One of the finest bluesmen we know, Watermelon Slim provides relief from the disquiet surrounding us today. Traveling Man is a two-album set of solo performances, just Slim, his resonator steel guitar, and a bit of harmonica.
It is brilliant.
For those familiar with Bill Homans III, this live collection has been long desired, a stripped-down presentation of his blues, and complementary to his Up Close and Personal set of many years ago. For the uninitiated, it is past time to lean in for a listen.
Acoustic blues never goes out of style (to borrow from one of Slim’s signature songs, “Truck Driving Songs,” included here) and when presented by an artist as passionate for his music as is Watermelon Slim, it also grows and thrives.

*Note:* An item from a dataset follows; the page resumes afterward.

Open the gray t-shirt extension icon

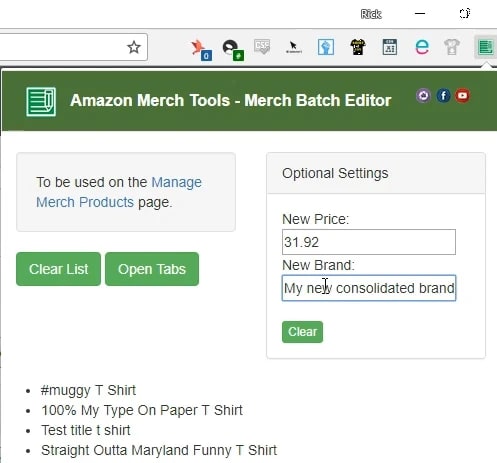point(452,47)
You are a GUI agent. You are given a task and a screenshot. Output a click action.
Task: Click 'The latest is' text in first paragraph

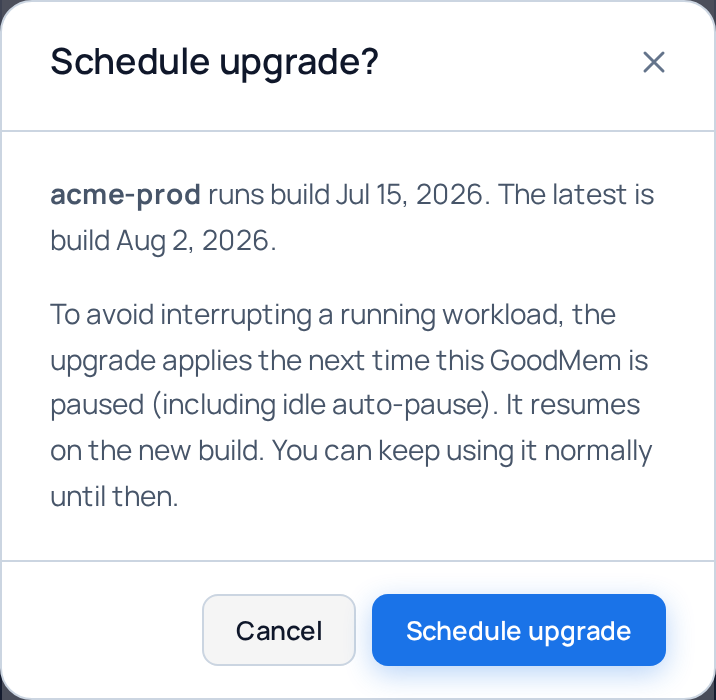(576, 195)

Such is the case with Traveling Man, eighteen tracks of living blues.
Most of the songs are familiar having appeared on a selection of Watermelon Slim’s previous recordings including with the Workers and on the Northern Blues label. “Devil’s Cadillac,” “Archetypal Blues,” “Frisco Line,” and “Jimmy Bell” are well-representative of Slim’s catalogue, and are presented sounding as fresh and natural as when first heard: new takes on old tales.
Once when asked to describe Watermelon Slim to an interested reader, I said, “He is the Leonard Cohen of the blues.” I’m still not sure what I meant, but a week later I was told, “Man, you nailed it with that description.” Blind squirrel and nuts, me thinks.
“The Last Blues” proves that while life is fragile, being too old is indeed something to be embraced. At turns vulnerable (“Into the Sunset” and “300 Miles”) and unrepentant (“Holler #4”, “Let It Be in Memphis,” and “Devil’s Cadillac”), these live recordings are clean and unvarnished, as honest and genuine as the man who is captured here exposing his soul and music. The extended medley of “Smokestack Lightning”/”Two Trains Running” can’t be heard often enough.
Less familiar numbers are also included. The first, “Northern Blues” is the strongest, but perhaps I am biased staring out the window at snow covering the yard this late March early morning.
“John Henry” and “Oklahoma Blues”—one traditional, the other one of the oldest originals within the set—together reveal Slim’s power as a storyteller of the blues. The listener becomes invested in the narration, buoyed by Slim’s talking blues and impassioned instrumental colouring. “Dark Genius” captures Slim’s thoughts about world leaders cut down too soon.
Recorded at two Oklahoma gigs a few years back, Traveling Man is a perfect introduction to Watermelon Slim, a blues master.